The Secret Meeting
- First edition (UK)
- Author: John Rhode
- Language: English
- Series: Lancelot Priestley
- Genre: Detective
- Publisher: Geoffrey Bles (UK) Dodd Mead (US)
- Publication date: 1951
- Publication place: United Kingdom
- Media type: Print
- Preceded by: Family Affairs
- Followed by: Doctor Goodwood's Locum

= The Secret Meeting =

1951 detective novel

The Secret Meeting is a 1951 detective novel by John Rhode, the pen name of the British writer Cecil Street. It is the fifty second in his long-running series of novels featuring Lancelot Priestley, a Golden Age armchair detective. It was published in America the same year by Dodd Mead. Unusually for the series it has an early Cold War element.

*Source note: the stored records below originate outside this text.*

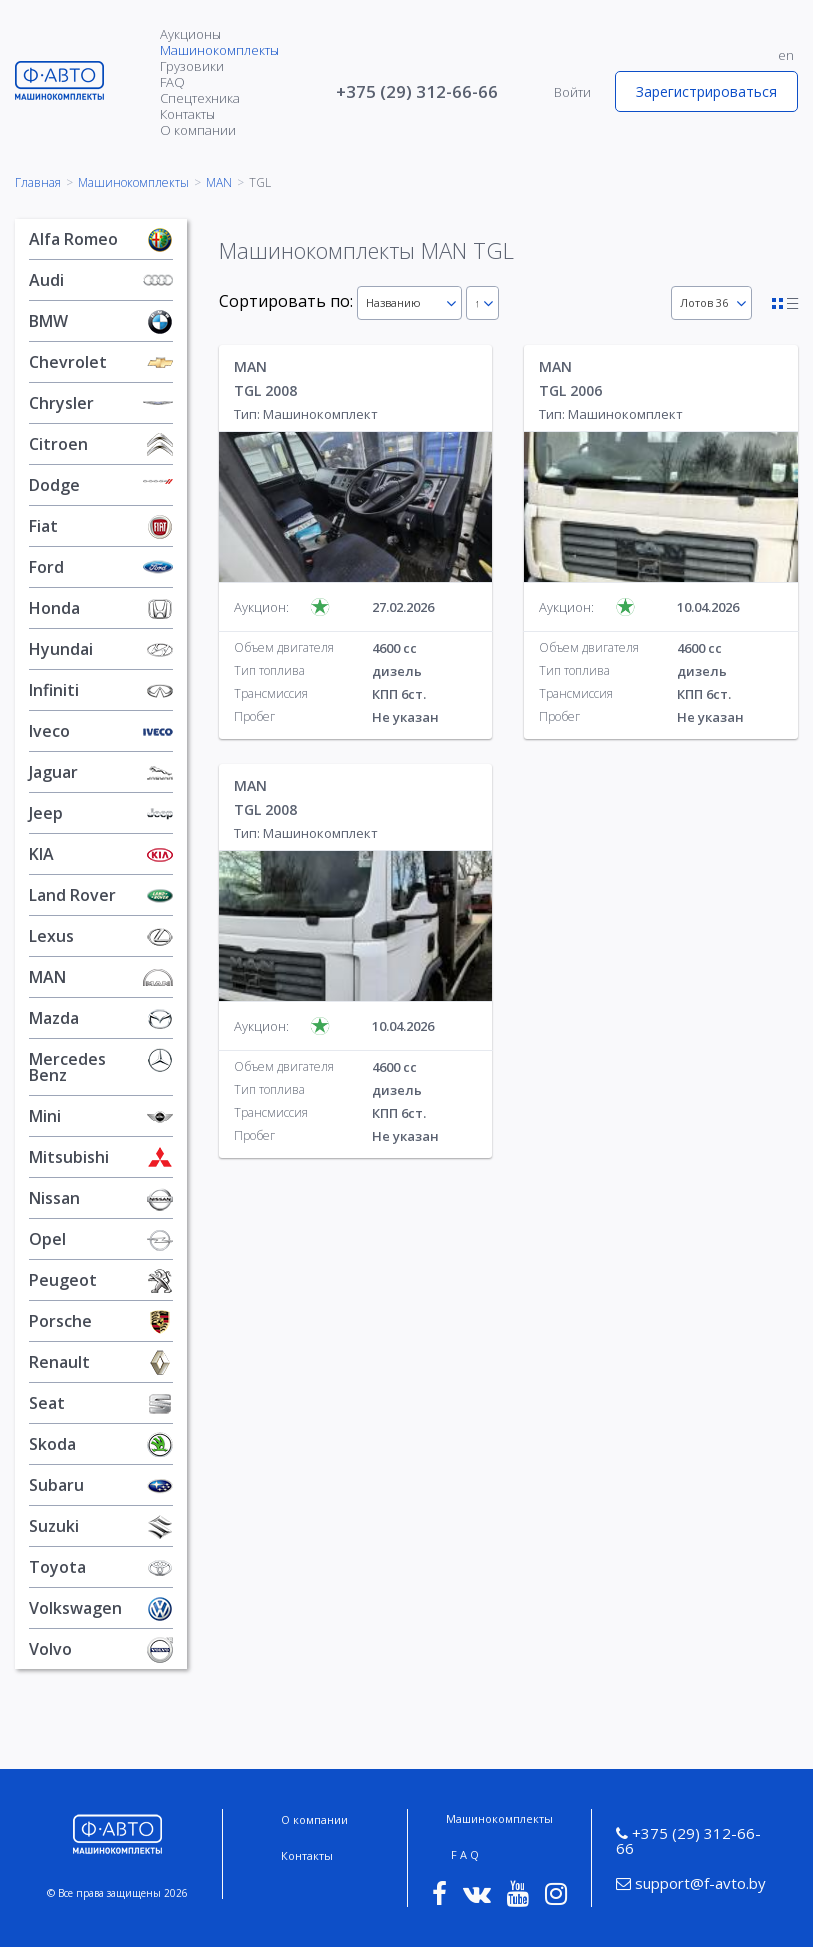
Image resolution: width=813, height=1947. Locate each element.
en (786, 55)
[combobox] (409, 303)
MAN (219, 183)
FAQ (172, 82)
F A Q (465, 1854)
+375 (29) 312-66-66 (417, 91)
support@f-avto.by (691, 1883)
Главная (38, 183)
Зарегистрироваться (706, 91)
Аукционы (190, 34)
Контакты (187, 114)
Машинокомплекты (219, 50)
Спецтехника (200, 98)
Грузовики (192, 66)
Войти (572, 92)
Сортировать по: (286, 301)
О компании (198, 130)
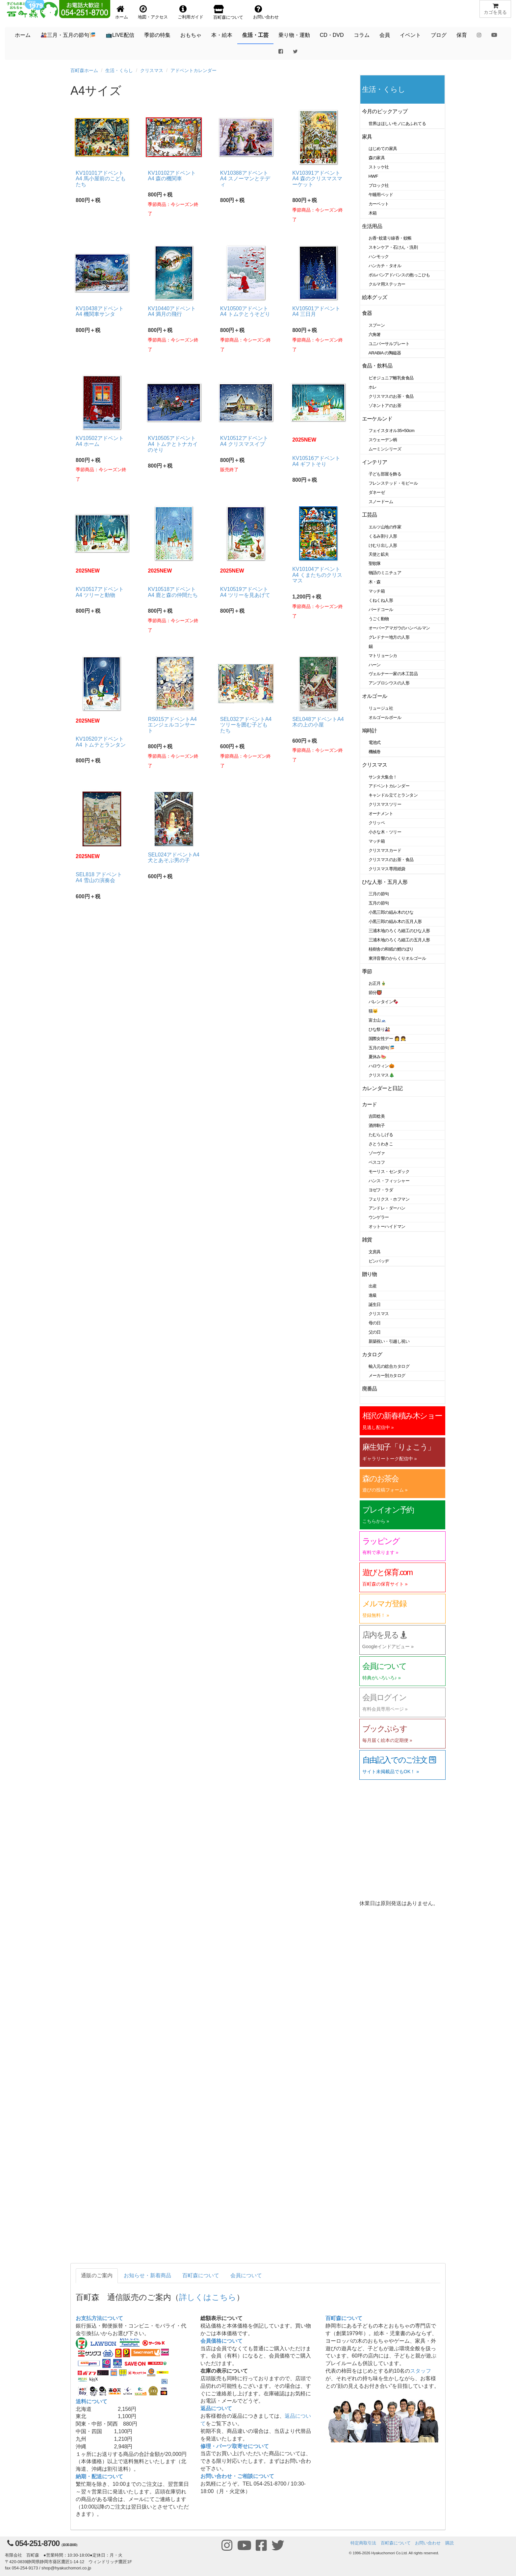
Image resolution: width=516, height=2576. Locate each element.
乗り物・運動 (294, 35)
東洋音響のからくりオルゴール (397, 958)
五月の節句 (379, 903)
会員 (384, 35)
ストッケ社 (379, 167)
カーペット (379, 203)
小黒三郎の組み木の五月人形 (395, 921)
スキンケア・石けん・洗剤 (393, 247)
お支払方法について (99, 2318)
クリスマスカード (385, 850)
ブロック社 (379, 185)
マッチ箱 (377, 591)
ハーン (375, 664)
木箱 (373, 213)
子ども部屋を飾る (385, 474)
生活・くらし (119, 70)
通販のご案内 (97, 2275)
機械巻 (375, 751)
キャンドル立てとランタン (393, 795)
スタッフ (420, 2371)
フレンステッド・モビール (393, 483)
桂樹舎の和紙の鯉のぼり (391, 949)
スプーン (377, 325)
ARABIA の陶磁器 (385, 352)
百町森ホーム (84, 70)
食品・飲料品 (377, 366)
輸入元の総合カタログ (389, 1366)
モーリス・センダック (389, 1171)
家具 (367, 137)
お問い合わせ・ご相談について (237, 2476)
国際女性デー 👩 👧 (387, 1038)
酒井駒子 (377, 1125)
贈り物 (369, 1274)
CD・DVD (332, 35)
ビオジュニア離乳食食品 (391, 377)
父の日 (375, 1332)
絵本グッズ (374, 297)
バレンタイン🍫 (384, 1001)
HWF (373, 176)
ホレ (373, 387)
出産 (373, 1286)
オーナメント (381, 813)
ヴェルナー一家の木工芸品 (393, 673)
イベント (410, 35)
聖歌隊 (375, 563)
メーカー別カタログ (387, 1375)
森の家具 (377, 157)
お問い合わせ (428, 2542)
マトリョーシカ (383, 655)
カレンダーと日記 (382, 1088)
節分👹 (375, 992)
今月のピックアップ (385, 111)
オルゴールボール (385, 717)
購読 (449, 2542)
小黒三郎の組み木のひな (391, 912)
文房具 (375, 1251)
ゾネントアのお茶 (385, 405)
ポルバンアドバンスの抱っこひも (399, 274)
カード (369, 1104)
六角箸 (375, 334)
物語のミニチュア (385, 572)
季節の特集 (157, 35)
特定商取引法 (363, 2542)
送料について (91, 2401)
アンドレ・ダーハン (387, 1208)
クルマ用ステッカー (387, 284)
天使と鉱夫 (379, 554)
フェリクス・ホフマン (389, 1199)
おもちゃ (190, 35)
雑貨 (367, 1239)
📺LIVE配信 (120, 35)
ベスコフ (377, 1162)
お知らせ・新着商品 (147, 2275)
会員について (246, 2275)
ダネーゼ (377, 492)
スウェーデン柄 (383, 439)
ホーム (23, 35)
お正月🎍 (377, 983)
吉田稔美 (377, 1116)
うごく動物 (379, 618)
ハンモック (379, 256)
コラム (362, 35)
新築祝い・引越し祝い (389, 1341)
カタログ (372, 1354)
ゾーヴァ (377, 1153)
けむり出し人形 (383, 545)
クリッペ (377, 822)
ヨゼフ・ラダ (381, 1189)
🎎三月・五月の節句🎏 (68, 35)
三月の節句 (379, 893)
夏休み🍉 (377, 1056)
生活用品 (372, 226)
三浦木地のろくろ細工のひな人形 (399, 930)
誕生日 (375, 1304)
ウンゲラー (379, 1217)
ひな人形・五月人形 (385, 882)
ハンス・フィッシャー (389, 1180)
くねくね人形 (381, 600)
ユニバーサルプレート (389, 343)
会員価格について (221, 2341)
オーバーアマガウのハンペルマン (399, 627)
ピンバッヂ (379, 1261)
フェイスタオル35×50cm (392, 430)
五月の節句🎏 (382, 1047)
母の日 (375, 1322)
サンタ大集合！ (383, 777)
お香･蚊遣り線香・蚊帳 (390, 238)
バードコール (381, 609)
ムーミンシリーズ (385, 448)
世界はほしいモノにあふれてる (397, 123)
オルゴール (374, 696)
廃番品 (369, 1388)
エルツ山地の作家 (385, 526)
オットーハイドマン (387, 1226)
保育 (461, 35)
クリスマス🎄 (382, 1075)
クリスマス (151, 70)
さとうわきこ (381, 1143)
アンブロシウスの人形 (389, 682)
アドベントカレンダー (193, 70)
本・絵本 (221, 35)
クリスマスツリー (385, 804)
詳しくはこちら (207, 2297)
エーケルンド (377, 418)
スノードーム (381, 501)
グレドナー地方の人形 (389, 637)
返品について (216, 2408)
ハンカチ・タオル (385, 265)
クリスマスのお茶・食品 (391, 396)
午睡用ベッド (381, 194)
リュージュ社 (381, 708)
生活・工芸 (255, 35)
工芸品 (369, 515)
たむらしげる (381, 1134)
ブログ (439, 35)
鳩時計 (369, 730)
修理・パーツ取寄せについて (234, 2446)
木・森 (375, 581)
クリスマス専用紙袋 (387, 868)
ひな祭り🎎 (379, 1029)
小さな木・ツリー (385, 831)
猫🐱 (373, 1010)
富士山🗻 (377, 1020)
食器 (367, 313)
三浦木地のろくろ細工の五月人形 (399, 939)
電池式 (375, 742)
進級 (373, 1295)
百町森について (200, 2275)
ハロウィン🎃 (382, 1065)
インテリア (374, 462)
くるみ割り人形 (383, 536)
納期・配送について (99, 2476)
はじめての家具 (383, 148)
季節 (367, 971)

In The New York Times Anthony Boucher felt it was "only for those who enjoy the methodical plodding investigations of Dr. Priestley and Superintendent Waghorn - and even those may find the dénouement singularly unconvincing." Drexel Drake in the Chicago Sunday Tribune was more positive, considering it as "fascinating as an example of patient detecting, designed especially for admirers of Dr. Priestley’s round table processes of deduction."

==Synopsis==
The discovery of a seemingly unidentifiable corpse in a shabby block of offices off the Gray's Inn Road in central London inexplicably proves to be linked to the assassination of a member of parliament with secret communist ties on an express train heading northwards.

==Bibliography==
- Evans, Curtis. Masters of the "Humdrum" Mystery: Cecil John Charles Street, Freeman Wills Crofts, Alfred Walter Stewart and the British Detective Novel, 1920-1961. McFarland, 2014.
- Herbert, Rosemary. Whodunit?: A Who's Who in Crime & Mystery Writing. Oxford University Press, 2003.
- Magill, Frank Northen . Critical Survey of Mystery and Detective Fiction: Authors, Volume 4. Salem Press, 1988.
- Reilly, John M. Twentieth Century Crime & Mystery Writers. Springer, 2015.